Taking The Long Way Around


Scene: We drift around a corner on the Lower San Juan, muddy buckets in hand as we prepare to sneak attack the boat ahead. They are distracted by grandeur of sandstone walls and the haze of heat, and we slide in, artillery loaded. A sudden turn, a giant splash, I push on my oars. Their toothy grins, toasty legs — here, borrow my sarong — and mud-flecked sunglasses reflect the unbreakable river magic.

Scene: The Yukon. Huddled under an outcropping. Whipped by snow. Throttled by wind. Team meeting. Break out the chocolate almonds, their creamy decadence radiating through our chilled bones. Summit success. The day after: gleefully not leaving the swaddling of our sleeping bags, feasting on pasta while playing endless party games.

Scene: Laughter sets off a brilliant sunset over scattered Joshua trees in their namesake land. The joy of the day comes not from routes attempted but from camaraderie, shoddy Mexican food eaten together, and the stoke of knowing why.

Scene: Night in Grand Canyon. A full moon lights our path as we ascend from the water that carried us and healed us through our uncertainty, brokenness, and fear. We step out, giving thanks for the outline of each tree, of each rock, of each trail bend.

Scene: Hammers swing, saws crunch, humans laugh. We elevate our sore muscles in the pursuit of something more: of justice, of goodness, of righteousness. We lay down what separates us and pick up what unites us in the pursuit of building hope for a family in Mexico.

Scene: A flash, and I fall. Down the slick of Silver Grotto into the very water that buoys me. Silence, silence again, filled with reverberations from my stunted scream. The longest silence, and then I stand. I stand, uncertain, and the reverberations of pain persist.

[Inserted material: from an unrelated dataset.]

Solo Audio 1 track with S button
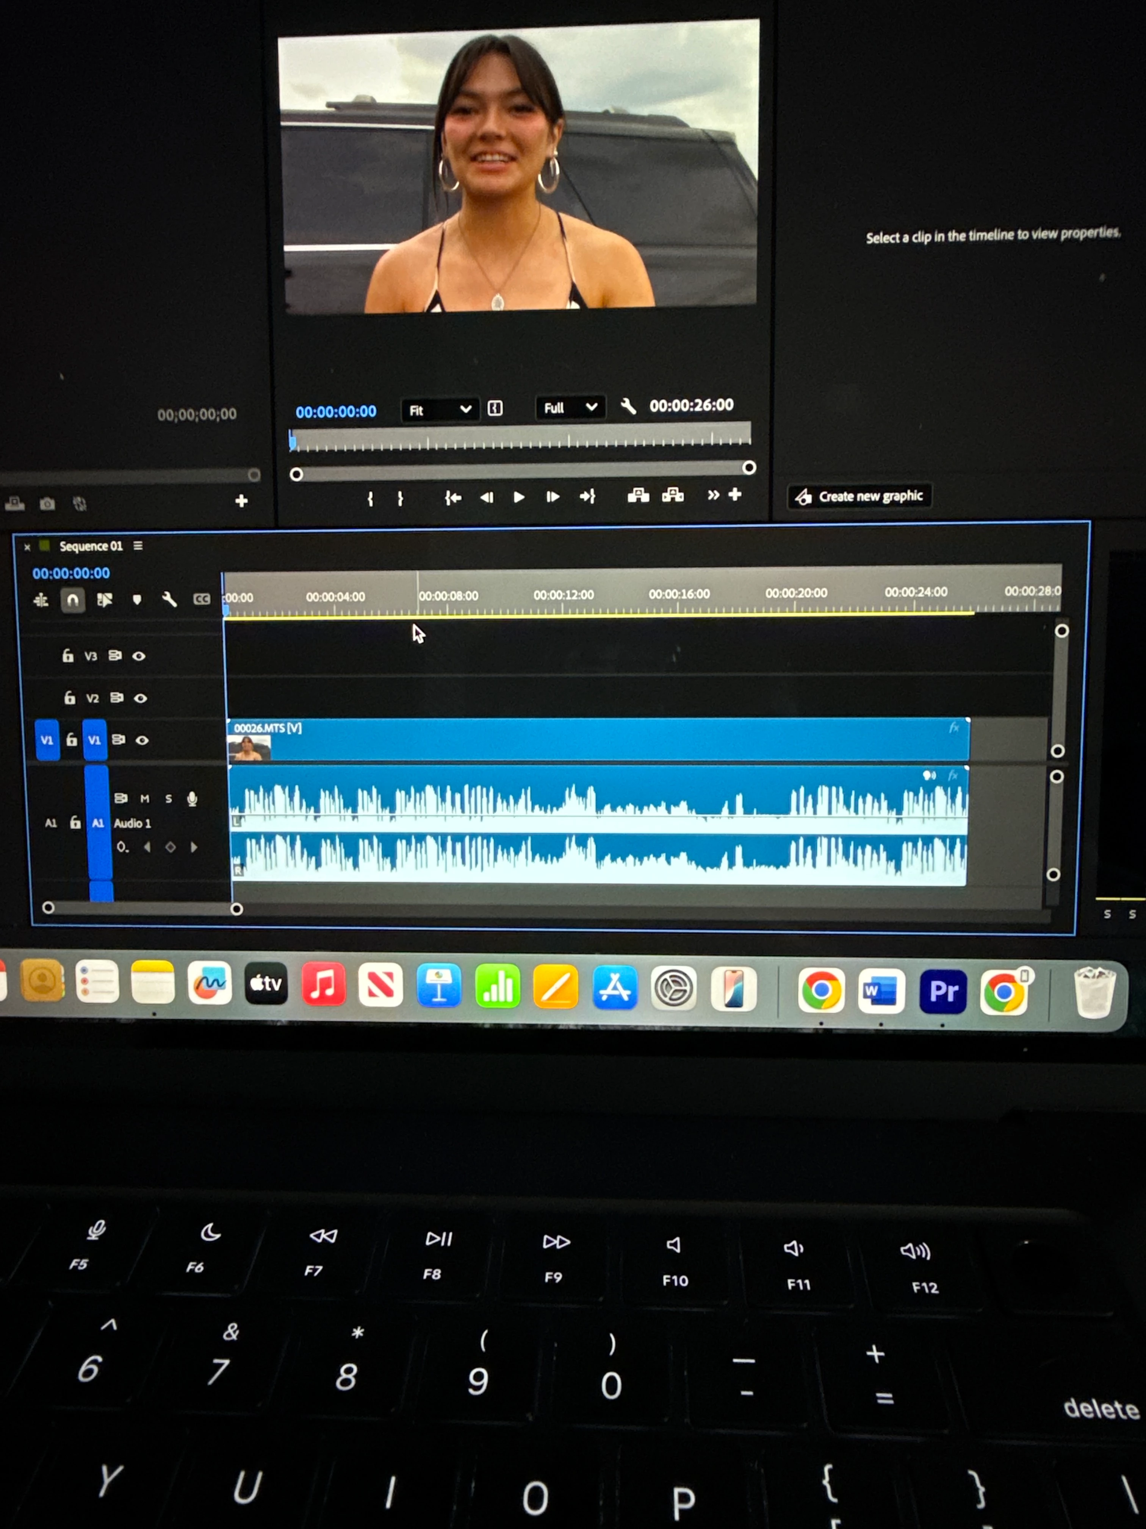Screen dimensions: 1146x1529 click(x=168, y=799)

Now I am worlds away from my varied lands of rock and water; the desert highs that drained me and sustained me; those that brought me into my very being. Here, the mountains rise higher and the trees shine greener. The city walls encapsulate the infrequent sunlight, and differentiating between the clouds and pollution is nearly impossible. But the ice cream is prevalent and sweet, the smiles meet your eyes, and there is always a new place to explore.

My students often ask me which I like better, the United States or Colombia. I tell them this is an impossible question. My home is full of sunsets on sandstone, long drives to low water drained by massive demand, stoke on rock, mornings defined by Macy’s coffee and jaunts to the tranquil intensity of nature, 15-minute bike rides to anywhere in town, and the consistency of knowing anywhere I go, I will know someone there. But here, here is a place where the slate is clean, where the expectations are free, and where growth is immeasurable.

I miss my home, my rivers, my desert, and most of all, my people. The glamour of going abroad often blurs over the pangs of lonely nights, almond butter cravings, and wishing for the perfect bagel. Though its very nature defies perfection, I am learning it: the art of muddling through.